▶ Lo que se pide: Repite entero el texto sobre la minería ilegal, sin cambiar ni una palabra.

Cuando se habla de minería informal, la primera imagen que se viene a la mente es la de un viejecito, con un amplio sombrero de paja toquilla, sentado a la orilla de un río, lavando oro en una bandeja puntiaguda y sacando, ocasionalmente, pequeñisimas pepitas de ese mineral.
Pero la realidad es muy distinta a las imágenes idealizadas. La realidad es que la minería ilegal son decenas de retroescavadoras reunidas en un sólo punto destrozando el cauce y el ecosistema del río Napo.
Y la razón por la que tantas retroescavadoras y equipos llegaron a esos sitios es muy sencilla: rentabilidad. Así de sencillo.
Con los actuales precios de los minerales, toda la minería es rentable y peor aún si se trata de minerales “estrella” como oro o cobre, cuyos precios están en récords históricos.
Esos altísimos precios son tanto una bendición como una maldición porque al hacer tan rentable la minería, pueden atraer hasta a los personajes menos deseados. En esto, el país tiene que generar el ambiente necesario para que esta actividad tan rentable la lleven a cabo los personajes deseables y eso implica no dejar un vacío que pueda ser ocupado por los ilegales.
La rentabilidad de la minería la acerca (en un aspecto) a las drogas: se puede ganar tanto dinero que, si no se lo hace legalmente, alguien lo hará ilegalmente. Y no hay contingente policial que las pueda frenar (ni a las drogas ni a la minería ilegal).

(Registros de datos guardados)
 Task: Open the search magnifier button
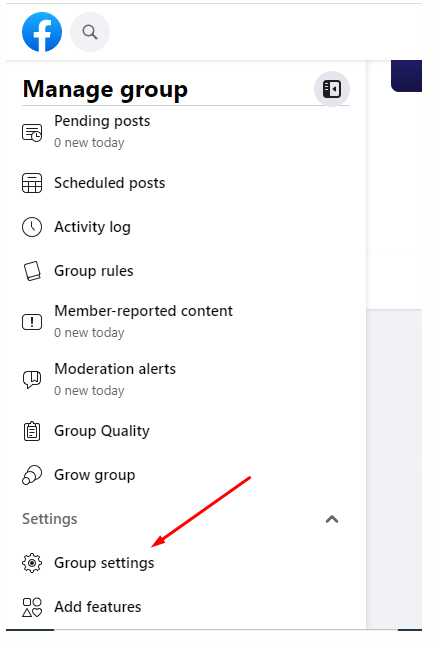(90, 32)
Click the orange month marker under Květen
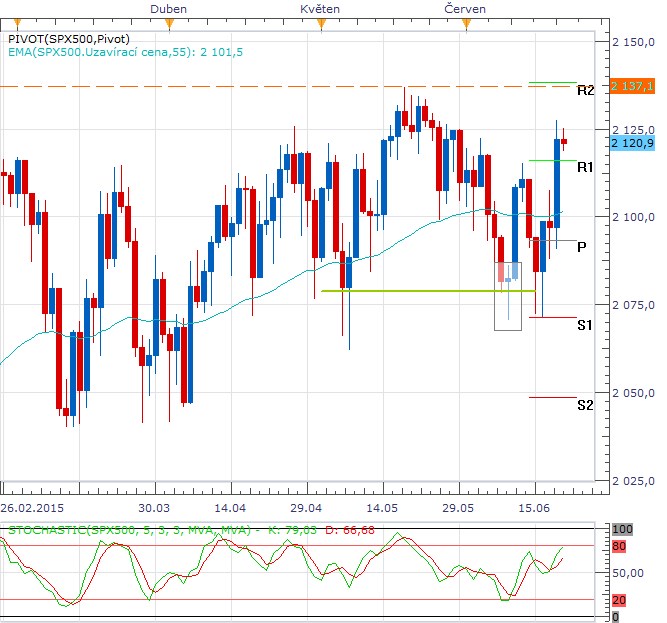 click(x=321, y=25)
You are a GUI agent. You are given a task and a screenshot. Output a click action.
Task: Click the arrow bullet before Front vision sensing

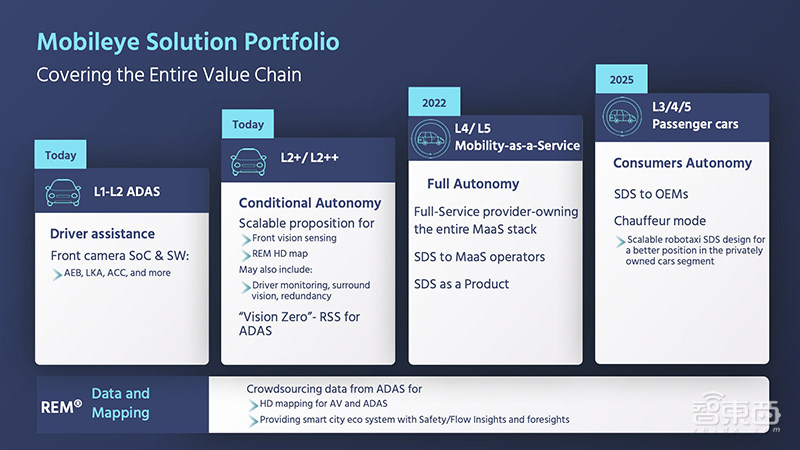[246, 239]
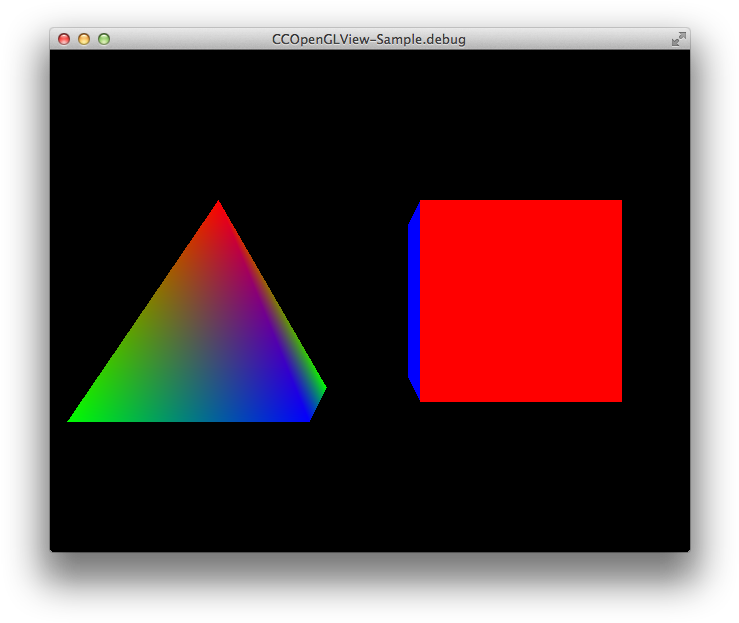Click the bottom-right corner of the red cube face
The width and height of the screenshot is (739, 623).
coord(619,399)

▶ Respuesta:
Cuando se habla de minería informal, la primera imagen que se viene a la mente es la de un viejecito, con un amplio sombrero de paja toquilla, sentado a la orilla de un río, lavando oro en una bandeja puntiaguda y sacando, ocasionalmente, pequeñisimas pepitas de ese mineral.
Pero la realidad es muy distinta a las imágenes idealizadas. La realidad es que la minería ilegal son decenas de retroescavadoras reunidas en un sólo punto destrozando el cauce y el ecosistema del río Napo.
Y la razón por la que tantas retroescavadoras y equipos llegaron a esos sitios es muy sencilla: rentabilidad. Así de sencillo.
Con los actuales precios de los minerales, toda la minería es rentable y peor aún si se trata de minerales “estrella” como oro o cobre, cuyos precios están en récords históricos.
Esos altísimos precios son tanto una bendición como una maldición porque al hacer tan rentable la minería, pueden atraer hasta a los personajes menos deseados. En esto, el país tiene que generar el ambiente necesario para que esta actividad tan rentable la lleven a cabo los personajes deseables y eso implica no dejar un vacío que pueda ser ocupado por los ilegales.
La rentabilidad de la minería la acerca (en un aspecto) a las drogas: se puede ganar tanto dinero que, si no se lo hace legalmente, alguien lo hará ilegalmente. Y no hay contingente policial que las pueda frenar (ni a las drogas ni a la minería ilegal).